§ **GOALS**:
1. Answer these about the essay on the Minneapolis unrest:
(a) Which police building is named as having burned?
(b) What did the man in socks and sandals carry out of the smashed employee entrance?
(c) What three items rested on the couch?
2. Please pick up the essay on the Minneapolis unrest after its final sentence and keep writing it in the same voice.

As Americans living in 2020, we each are searching on our own for a defining moment. We all do this to some degree, either actively in the pursuit of grand goals, or passively, waiting for life to bestow some sense of meaning. We do this with events too, attempting to put into perspective what something like the death of George Floyd or the subsequent burning of the Minneapolis Third Precinct means for America. These considerations typically take place in the aftermath of such events, invariably influenced by pundits, politicians, and people seeking to control narrative. In the moment, however, neighborhoods came together to protect local businesses and their own homes — and spontaneous Emergency Networks spread across the city. As a Minneapolis native, this first-hand narrative represents the antifragility of the American people.
CHAOS AND CONJECTURE
As the façade of public safety went up in flames to the sounds of chanting, the eerie nature of the moment didn’t have time to sink in. This wasn’t a nightlong siege of an embassy in a foreign country — this was home. A phone call interrupted. Was it another family member? A friend calling to check in? Or was it word of something new?
In the background, flames leaped from buildings and smoke plumes melted into a dawn skyline. For miles, the smell left a slight metallic taste in the mouth. It wasn’t recognizable, but it was familiar.
The city, this city, our city wasn’t the same in the morning air. All night we were monitoring, watching, and sending out patrols. Little did we know by the end of the week that we’d be convoying nursing mothers away from their homes to safety. Was this Minneapolis, or was it Mogadishu?
We were no longer measuring this event in hours, but days. The previous 24 hours we watched what started as protests turn into burning buildings and a form of looting that looked too relaxed to be anything but surreal. A man in socks and sandals stumbled out from the rubble of a smashed employee entrance with a carton of eggs, some cooking oil, and a half-eaten candy bar. With a casual air, he stepped around a barrier, chuckled at the hull of a burning car, and disappeared into the residential streets. A few miles away, men with body armor and carbines sat inside cars in grocery store parking lots and outside apartments to protect businesses and the community.
Sorting through and qualifying the information escalated to a necessity, as rumors spread like wildfire through social media and news outlets. The white supremacists were coming to town — or was it the Black Panthers? Boogaloo boys or antifa? Believable? Yes, but not nearly as relevant nor immediate as the gas station burning at the end of the block. The National Guard was now using live ammunition? A quick check with a friend in the chain of command said otherwise; another case of bad information reaching further and faster than fact.
It didn’t take long for rumors to breed distrust, with speculation spreading fear that some infamous “them” could be coming to town to take part in the trouble. But how could we verify who they were or where they were coming from, or even where they were going? And then there was the matter of who we were. Were we a group of concerned friends? A rescue operation? The latest evolution of the neighborhood watch?
On the couch rested a plate carrier, hearing protection, and a rifle. Half of the dinner table became a command center, busy with communication on every channel, texts, phone calls, live video, and each social media platform a blur of new information that had to be evaluated.

§ **DATA SHOWN**:
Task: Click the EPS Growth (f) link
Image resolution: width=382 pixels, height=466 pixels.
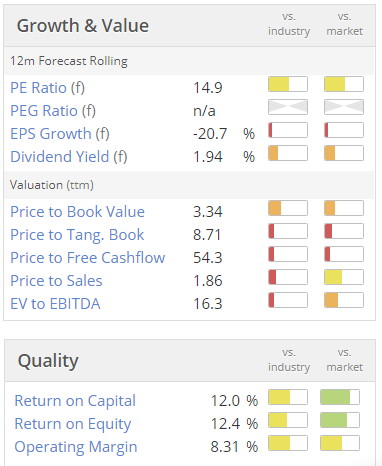Action: 60,134
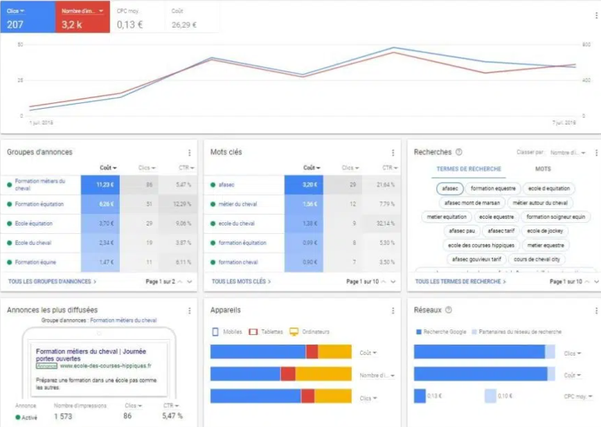Open the overview chart's three-dot menu
Viewport: 601px width, 427px height.
pyautogui.click(x=596, y=15)
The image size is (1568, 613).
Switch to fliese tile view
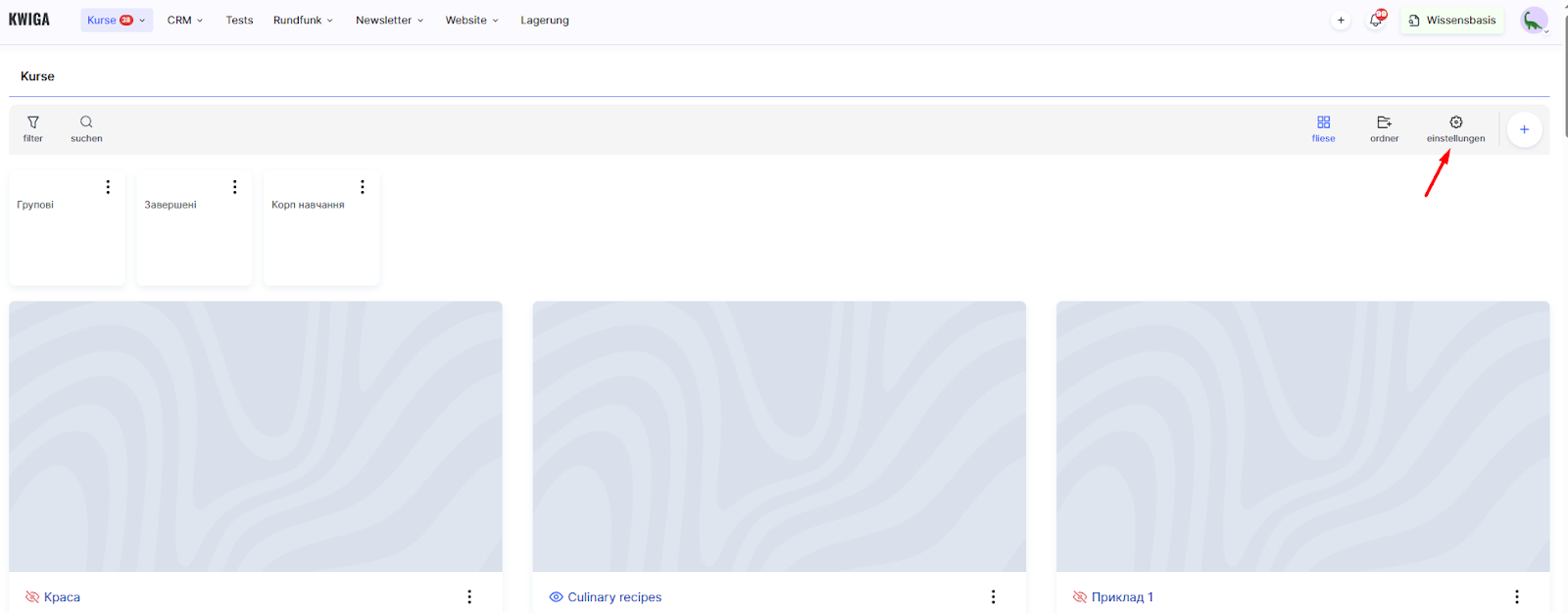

§ **ANSWERS TO EACH TASK**:
1.
(a) The Minneapolis Third Precinct.
(b) A carton of eggs, some cooking oil, and a half-eaten candy bar.
(c) A plate carrier, hearing protection, and a rifle.

2.
When it all started, we simply called each other. Some of us were friends, others family, some as distant as former colleagues or a valued professor from years ago in college. A former coworker had left town, but he was monitoring the police chatter in our area through a scanner. Establishing the network was spontaneous. What came next couldn’t be. We had to systematize our communication — quickly — before it became too jammed up to do any good.
DECENTRALIZATION
Nicholas Nassim Taleb, in his work Antifragile, observed that highly centralized organizations were prone to collapse when the head was cut off from communication. The world of Special Operations long ago incorporated this principle by maintaining an unwritten standard that each member of the team must be capable of performing the duties one or two levels above and below themselves. In emergencies, situations will escalate from bad to catastrophic when arguments over leadership take precedence over the threat at hand.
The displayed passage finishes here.